To do: Swap "sidebar" for "side panel" in everything from the line containing "Click the refresh icon in address bar" down to the line containing "Action: tap(488, 58)", and give those lines back with nothing else changed.

Data to process:
Begin

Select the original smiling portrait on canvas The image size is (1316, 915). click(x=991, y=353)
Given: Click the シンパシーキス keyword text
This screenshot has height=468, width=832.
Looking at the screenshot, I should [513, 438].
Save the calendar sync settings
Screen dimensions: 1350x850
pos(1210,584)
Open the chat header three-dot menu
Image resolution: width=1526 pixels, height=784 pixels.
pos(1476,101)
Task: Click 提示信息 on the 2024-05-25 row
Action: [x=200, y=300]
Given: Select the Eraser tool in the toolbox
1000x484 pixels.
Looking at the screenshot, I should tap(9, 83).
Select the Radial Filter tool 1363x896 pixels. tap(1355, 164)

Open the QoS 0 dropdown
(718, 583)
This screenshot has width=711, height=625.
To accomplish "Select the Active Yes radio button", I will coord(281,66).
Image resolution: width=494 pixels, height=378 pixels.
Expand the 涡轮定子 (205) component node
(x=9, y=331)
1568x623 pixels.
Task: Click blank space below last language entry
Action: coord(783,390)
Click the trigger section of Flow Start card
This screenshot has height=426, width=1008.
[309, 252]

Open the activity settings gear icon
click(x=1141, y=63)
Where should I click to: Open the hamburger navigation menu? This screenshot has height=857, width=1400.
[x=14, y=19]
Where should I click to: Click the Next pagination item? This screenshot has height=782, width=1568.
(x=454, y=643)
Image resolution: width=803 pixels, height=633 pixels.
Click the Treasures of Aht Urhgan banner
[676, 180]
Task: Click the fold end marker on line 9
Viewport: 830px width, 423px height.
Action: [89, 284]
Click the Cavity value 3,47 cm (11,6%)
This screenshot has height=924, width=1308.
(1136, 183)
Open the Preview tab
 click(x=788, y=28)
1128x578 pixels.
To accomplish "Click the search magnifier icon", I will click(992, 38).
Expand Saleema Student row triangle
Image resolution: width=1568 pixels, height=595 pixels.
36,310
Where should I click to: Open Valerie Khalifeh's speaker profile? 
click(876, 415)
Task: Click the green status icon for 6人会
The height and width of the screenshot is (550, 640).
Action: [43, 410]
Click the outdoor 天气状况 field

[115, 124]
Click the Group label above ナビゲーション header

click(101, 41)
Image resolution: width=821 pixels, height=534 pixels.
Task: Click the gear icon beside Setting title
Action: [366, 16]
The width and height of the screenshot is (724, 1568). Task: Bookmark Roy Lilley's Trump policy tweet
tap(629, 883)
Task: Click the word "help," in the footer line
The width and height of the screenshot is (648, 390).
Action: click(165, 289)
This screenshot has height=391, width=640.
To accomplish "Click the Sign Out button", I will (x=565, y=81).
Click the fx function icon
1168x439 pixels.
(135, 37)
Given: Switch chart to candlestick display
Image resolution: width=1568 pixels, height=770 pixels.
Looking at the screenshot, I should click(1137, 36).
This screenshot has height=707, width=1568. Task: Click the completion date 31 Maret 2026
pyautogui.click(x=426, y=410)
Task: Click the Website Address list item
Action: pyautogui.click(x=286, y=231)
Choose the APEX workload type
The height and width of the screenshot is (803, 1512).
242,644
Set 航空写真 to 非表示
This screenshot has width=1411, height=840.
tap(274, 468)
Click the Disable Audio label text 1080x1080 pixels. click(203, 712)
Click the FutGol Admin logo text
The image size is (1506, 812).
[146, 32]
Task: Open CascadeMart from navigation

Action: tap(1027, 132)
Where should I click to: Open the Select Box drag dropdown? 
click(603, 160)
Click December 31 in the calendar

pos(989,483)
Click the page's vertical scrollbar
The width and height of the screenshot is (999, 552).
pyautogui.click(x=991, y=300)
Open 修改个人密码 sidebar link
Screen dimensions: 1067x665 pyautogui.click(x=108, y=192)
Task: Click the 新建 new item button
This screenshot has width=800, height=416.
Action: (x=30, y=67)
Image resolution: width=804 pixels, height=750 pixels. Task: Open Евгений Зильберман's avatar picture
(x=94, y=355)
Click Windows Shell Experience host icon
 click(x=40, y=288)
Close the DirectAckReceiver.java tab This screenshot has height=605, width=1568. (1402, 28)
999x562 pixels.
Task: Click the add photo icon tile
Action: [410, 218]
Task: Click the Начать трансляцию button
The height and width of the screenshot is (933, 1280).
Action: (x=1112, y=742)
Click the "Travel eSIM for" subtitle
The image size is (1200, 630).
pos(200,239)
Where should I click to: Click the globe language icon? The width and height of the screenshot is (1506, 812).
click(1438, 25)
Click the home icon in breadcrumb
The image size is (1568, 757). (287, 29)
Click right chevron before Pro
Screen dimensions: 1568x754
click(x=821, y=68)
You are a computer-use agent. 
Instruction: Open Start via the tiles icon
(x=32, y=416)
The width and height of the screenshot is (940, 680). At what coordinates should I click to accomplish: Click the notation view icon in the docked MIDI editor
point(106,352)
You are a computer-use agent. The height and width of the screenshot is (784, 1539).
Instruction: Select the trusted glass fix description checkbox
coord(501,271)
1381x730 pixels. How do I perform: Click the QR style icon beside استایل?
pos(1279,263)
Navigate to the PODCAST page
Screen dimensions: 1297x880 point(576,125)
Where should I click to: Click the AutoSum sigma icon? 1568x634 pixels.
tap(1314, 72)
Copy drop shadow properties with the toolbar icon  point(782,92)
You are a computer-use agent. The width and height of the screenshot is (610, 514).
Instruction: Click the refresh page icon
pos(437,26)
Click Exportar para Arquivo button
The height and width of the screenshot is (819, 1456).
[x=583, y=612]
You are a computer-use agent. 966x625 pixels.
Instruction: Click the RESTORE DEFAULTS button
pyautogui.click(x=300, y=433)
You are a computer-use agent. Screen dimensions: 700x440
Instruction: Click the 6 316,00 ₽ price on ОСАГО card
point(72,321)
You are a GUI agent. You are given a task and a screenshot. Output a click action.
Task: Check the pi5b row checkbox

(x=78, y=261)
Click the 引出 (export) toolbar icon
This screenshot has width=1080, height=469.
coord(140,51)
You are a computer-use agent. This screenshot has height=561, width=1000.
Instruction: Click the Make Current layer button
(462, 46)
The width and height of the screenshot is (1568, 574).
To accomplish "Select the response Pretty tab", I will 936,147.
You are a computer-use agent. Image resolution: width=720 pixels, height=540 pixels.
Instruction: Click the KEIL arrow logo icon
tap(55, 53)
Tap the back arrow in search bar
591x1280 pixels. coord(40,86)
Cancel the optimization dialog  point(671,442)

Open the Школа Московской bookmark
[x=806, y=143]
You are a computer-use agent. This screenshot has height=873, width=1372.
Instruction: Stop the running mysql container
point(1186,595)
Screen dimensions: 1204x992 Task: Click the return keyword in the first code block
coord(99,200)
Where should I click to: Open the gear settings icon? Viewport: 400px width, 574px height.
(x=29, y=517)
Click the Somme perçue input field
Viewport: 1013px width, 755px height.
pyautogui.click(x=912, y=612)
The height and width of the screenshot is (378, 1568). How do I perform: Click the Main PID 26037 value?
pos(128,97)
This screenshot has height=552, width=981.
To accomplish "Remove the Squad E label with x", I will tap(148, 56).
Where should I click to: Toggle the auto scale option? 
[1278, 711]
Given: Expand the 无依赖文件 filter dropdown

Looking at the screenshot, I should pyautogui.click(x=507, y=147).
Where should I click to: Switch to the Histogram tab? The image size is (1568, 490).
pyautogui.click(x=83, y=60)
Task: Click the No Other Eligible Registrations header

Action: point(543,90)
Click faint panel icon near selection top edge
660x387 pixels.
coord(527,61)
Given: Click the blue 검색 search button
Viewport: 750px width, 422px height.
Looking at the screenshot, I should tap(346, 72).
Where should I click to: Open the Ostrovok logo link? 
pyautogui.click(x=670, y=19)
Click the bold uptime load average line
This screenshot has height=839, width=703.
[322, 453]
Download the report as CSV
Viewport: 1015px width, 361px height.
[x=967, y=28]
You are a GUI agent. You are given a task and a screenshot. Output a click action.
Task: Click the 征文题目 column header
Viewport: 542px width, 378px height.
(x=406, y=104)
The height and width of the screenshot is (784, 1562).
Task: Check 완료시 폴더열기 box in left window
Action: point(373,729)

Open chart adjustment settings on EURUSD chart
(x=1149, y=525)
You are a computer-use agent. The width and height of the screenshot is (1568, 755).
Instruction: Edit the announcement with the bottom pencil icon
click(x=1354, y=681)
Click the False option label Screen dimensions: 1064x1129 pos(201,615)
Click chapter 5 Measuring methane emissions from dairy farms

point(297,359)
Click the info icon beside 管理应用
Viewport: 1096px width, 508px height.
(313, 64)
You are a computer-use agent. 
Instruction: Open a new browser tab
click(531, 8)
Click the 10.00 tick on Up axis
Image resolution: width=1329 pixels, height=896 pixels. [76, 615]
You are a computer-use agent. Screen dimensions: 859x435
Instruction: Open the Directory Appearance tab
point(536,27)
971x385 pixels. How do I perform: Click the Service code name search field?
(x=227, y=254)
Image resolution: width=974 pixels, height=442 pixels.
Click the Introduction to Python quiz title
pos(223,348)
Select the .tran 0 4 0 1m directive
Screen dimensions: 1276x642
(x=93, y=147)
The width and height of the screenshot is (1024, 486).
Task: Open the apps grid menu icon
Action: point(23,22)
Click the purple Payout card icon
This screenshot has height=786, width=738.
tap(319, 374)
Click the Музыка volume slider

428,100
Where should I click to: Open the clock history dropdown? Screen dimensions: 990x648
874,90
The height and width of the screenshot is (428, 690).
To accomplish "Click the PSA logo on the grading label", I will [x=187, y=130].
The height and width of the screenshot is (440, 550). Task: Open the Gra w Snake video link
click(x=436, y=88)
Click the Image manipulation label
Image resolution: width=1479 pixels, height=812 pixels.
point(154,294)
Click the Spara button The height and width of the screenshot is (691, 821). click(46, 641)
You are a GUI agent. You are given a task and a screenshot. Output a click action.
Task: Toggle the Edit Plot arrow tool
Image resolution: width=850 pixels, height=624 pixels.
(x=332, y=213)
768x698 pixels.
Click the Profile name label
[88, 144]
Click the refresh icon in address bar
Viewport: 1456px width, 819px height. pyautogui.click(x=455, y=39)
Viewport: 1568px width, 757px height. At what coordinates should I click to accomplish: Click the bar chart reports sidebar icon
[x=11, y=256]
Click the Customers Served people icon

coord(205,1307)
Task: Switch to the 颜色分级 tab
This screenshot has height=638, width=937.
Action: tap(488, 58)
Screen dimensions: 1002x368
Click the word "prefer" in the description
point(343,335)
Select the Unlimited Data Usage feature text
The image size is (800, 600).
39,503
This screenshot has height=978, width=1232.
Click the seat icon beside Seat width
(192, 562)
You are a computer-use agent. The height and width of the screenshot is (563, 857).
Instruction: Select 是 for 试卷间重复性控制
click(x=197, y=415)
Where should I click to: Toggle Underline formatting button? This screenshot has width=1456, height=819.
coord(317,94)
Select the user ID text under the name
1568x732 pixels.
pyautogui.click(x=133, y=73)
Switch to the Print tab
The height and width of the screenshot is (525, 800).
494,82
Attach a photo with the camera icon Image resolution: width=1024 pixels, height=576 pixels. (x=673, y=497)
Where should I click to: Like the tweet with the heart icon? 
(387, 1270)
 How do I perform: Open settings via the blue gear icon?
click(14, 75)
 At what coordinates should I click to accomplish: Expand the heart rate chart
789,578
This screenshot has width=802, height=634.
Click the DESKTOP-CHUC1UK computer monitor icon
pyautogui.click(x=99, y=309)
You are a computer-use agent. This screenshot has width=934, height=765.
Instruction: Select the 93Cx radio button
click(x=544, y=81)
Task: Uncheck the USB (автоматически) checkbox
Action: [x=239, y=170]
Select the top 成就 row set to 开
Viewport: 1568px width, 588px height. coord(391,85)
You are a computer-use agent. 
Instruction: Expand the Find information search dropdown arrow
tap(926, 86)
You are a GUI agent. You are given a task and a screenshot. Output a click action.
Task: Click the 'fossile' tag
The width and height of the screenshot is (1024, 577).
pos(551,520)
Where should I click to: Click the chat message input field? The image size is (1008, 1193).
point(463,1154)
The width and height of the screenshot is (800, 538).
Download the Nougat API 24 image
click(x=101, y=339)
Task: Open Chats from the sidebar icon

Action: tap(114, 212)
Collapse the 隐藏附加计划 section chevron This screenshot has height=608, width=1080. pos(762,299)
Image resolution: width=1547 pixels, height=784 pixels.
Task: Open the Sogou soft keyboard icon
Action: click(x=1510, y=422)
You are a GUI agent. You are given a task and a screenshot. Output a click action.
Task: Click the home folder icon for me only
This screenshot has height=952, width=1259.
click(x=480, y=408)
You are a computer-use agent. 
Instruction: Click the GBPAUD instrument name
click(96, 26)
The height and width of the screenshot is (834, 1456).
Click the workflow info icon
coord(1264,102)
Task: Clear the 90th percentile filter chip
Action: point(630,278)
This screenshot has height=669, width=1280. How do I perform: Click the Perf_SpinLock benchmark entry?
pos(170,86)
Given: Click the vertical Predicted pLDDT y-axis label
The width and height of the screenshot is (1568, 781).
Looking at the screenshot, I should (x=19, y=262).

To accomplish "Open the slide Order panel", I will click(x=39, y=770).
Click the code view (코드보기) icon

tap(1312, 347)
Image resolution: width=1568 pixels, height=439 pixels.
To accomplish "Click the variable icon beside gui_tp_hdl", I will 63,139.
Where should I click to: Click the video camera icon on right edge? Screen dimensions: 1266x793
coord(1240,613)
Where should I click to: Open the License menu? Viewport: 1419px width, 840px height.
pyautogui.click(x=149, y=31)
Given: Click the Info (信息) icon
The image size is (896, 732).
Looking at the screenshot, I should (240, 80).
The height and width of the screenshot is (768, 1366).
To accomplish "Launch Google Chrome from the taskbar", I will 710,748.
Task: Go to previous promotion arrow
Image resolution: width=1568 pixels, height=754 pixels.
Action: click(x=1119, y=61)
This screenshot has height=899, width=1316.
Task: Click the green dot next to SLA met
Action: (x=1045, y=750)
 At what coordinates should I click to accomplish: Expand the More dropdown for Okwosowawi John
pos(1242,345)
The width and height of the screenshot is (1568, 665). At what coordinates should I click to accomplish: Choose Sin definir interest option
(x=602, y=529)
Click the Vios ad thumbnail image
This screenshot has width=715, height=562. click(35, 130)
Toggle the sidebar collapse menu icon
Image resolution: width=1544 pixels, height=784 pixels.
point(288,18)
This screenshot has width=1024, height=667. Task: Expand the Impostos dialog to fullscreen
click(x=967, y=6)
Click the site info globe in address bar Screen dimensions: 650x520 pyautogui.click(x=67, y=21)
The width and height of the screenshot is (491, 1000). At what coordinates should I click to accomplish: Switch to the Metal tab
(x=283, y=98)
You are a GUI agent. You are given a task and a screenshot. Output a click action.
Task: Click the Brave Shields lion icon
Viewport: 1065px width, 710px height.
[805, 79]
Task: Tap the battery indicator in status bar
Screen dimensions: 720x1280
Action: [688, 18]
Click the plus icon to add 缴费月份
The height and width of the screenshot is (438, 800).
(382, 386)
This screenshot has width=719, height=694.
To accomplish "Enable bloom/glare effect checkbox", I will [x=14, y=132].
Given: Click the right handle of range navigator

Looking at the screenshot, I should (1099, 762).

End

Result:
Click the refresh icon in address bar
Viewport: 1456px width, 819px height. pyautogui.click(x=455, y=39)
Viewport: 1568px width, 757px height. At what coordinates should I click to accomplish: Click the bar chart reports side panel icon
[x=11, y=256]
Click the Customers Served people icon

coord(205,1307)
Task: Switch to the 颜色分级 tab
This screenshot has height=638, width=937.
Action: tap(488, 58)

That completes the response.